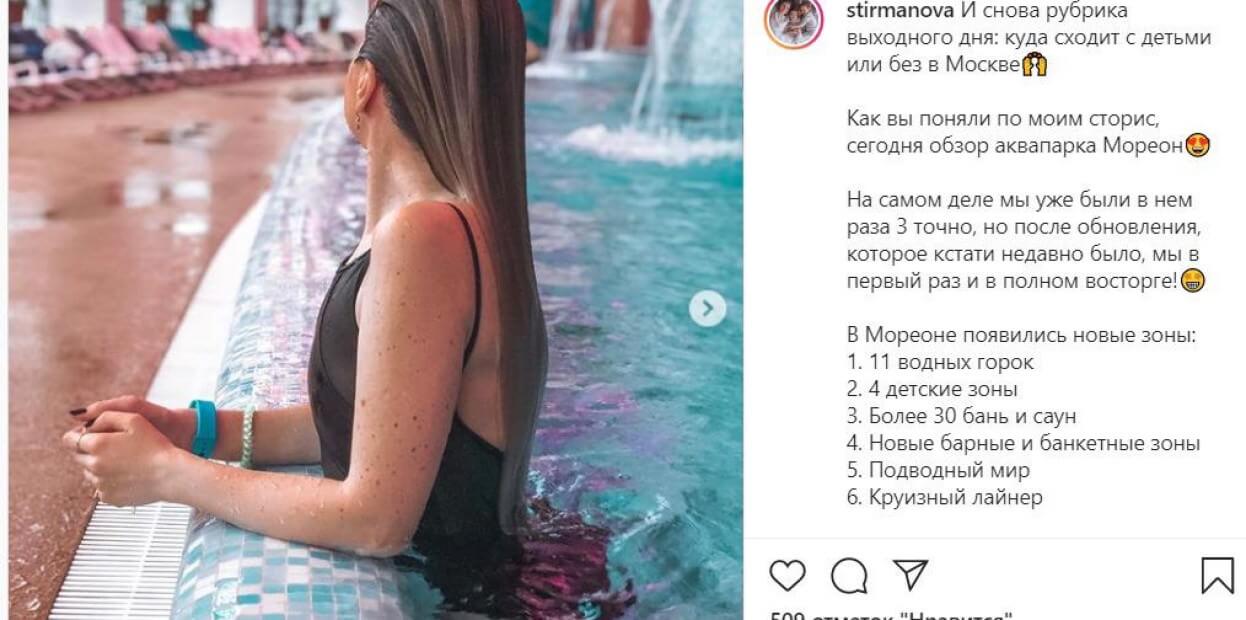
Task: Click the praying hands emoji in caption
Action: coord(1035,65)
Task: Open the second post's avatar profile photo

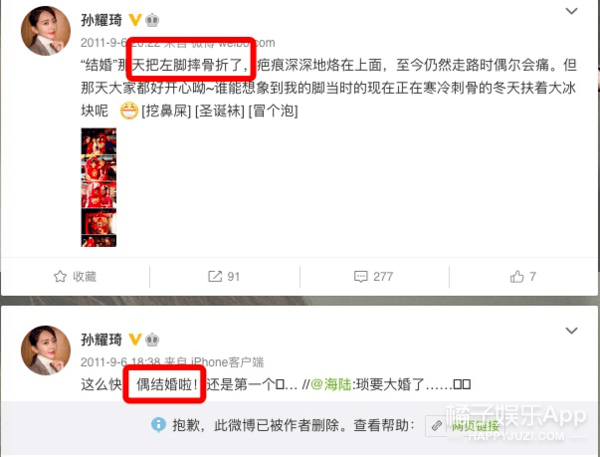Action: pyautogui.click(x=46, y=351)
--
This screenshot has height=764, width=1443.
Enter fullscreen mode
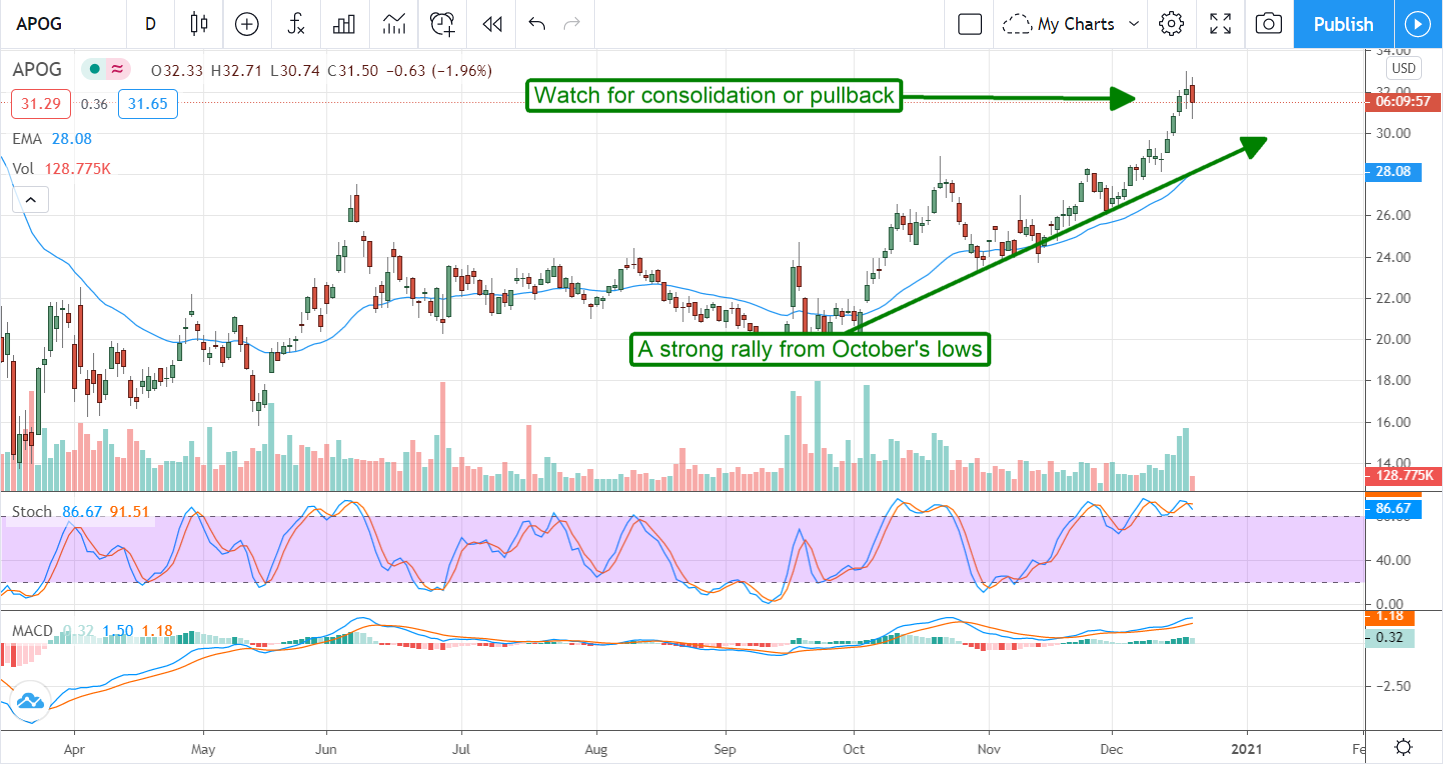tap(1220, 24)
==
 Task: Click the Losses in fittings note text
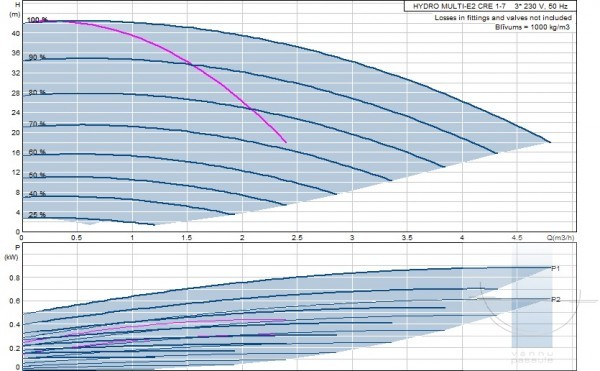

Goal of the exercise: Echo the data starting with the line that contains "This screenshot has height=764, width=1443." and going on through the line that contains "tap(1220, 24)", with both of those lines included. Leave the pictures out of your answer.

Answer in full:
This screenshot has height=764, width=1443.
Enter fullscreen mode
tap(1220, 24)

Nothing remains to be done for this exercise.